In order for the model to work correctly, it is advised to be provided with balanced data; data that has the same number of Events = 1 and Events = 0. Since the proportion of our dataset is 70% in favor of products where the customer showed no interest, an artificially balanced dataset will be produced by undersampling the majority class. In other words, out of the 70,000 instances of Events = 0, a sample of 30,000 instances is going to be extracted to match the sample of 30,000 instances of Events = 1. Literature suggests undersampling in favor of techniques of oversampling. In addition, several iterations (e.g. 10 iterations) will be run in order to secure unbiased results due to sampling.

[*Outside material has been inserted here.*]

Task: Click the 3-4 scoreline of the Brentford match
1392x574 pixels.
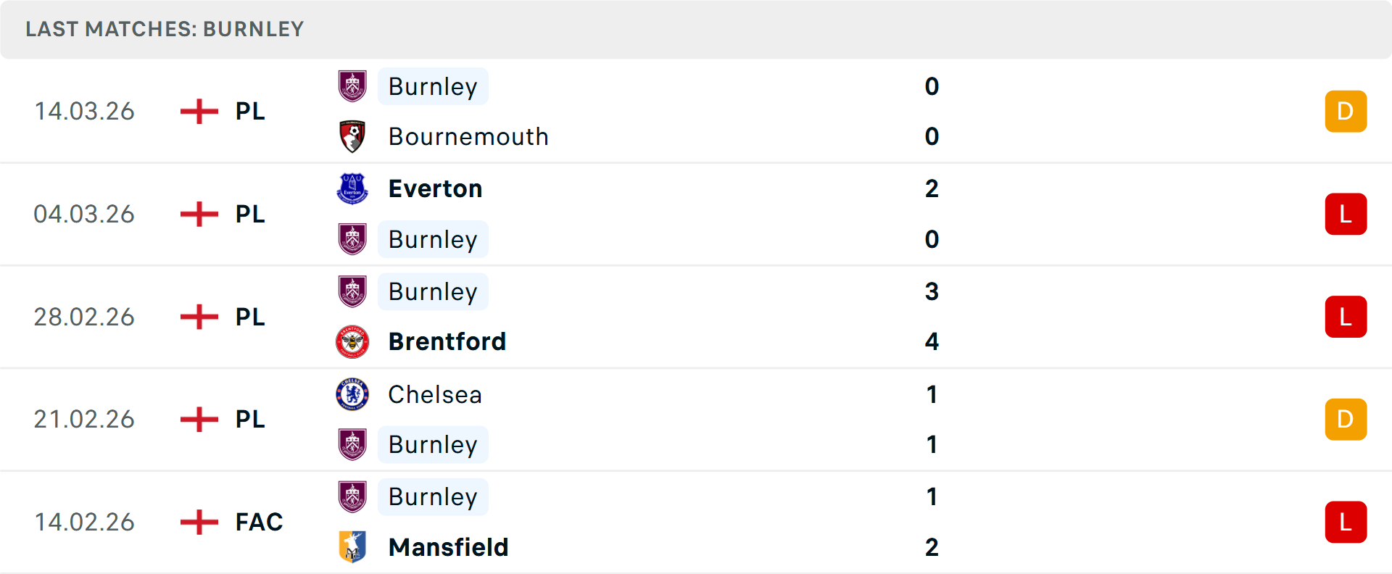Action: click(932, 317)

To validate the model, 10-Fold Cross Validation is performed and an additional test set is withheld from the training process with an 80%-20% split to test the model even further.
## SET NUMBER OF REPETITIONS
n <- 10
## EMPTY CONFUSION MATRIX TO BE STORED FROM VARIOUS REPETITIONS
confusion <- data.frame(r1 = rep(0,n), r2 = rep(0,n), r3 = rep(0,n), r4 = rep(0,n))
## AUC VALUE EMPTY VECTOR TO STORE AUC VALUES FROM VARIOUS REPETITIONS
auc.total <- vector(mode = "numeric", length = n)
## RUN THE MODEL
for(i in 1:n){
## CREATE BALANCED DATASET BY UNDERSAMPLING THE MAJORITY CLASS
event0 <- data[data$Event == 0,]
event0 <- sample_n(event0, 30000, replace = FALSE) ## FROM MAJORITY CLASS, TAKE A 30.000 SAMPLE
event1 <- data[data$Event == 1,] ## FROM MINORITY CLASS, TAKE ALL THE 30.000 INSTANCES
balancedData <- rbind(event0, event1) ## CREATE THE BALANCED DATA
## TAKE THE DEISGN MATRIX
designMatrix <- sparse.model.matrix(Event ~ . , data = balancedData[,-c(1)])[,-1] ## REMOVE THE CUSTOMER ID AND THE INTERCEPT
response <- balancedData$Event ## STORE THE RESPONSE VARIABLE
## SPLIT IN TRAIN AND TEST SET
ind <- sample(2, nrow(designMatrix), replace = TRUE, prob = c(0.8, 0.2))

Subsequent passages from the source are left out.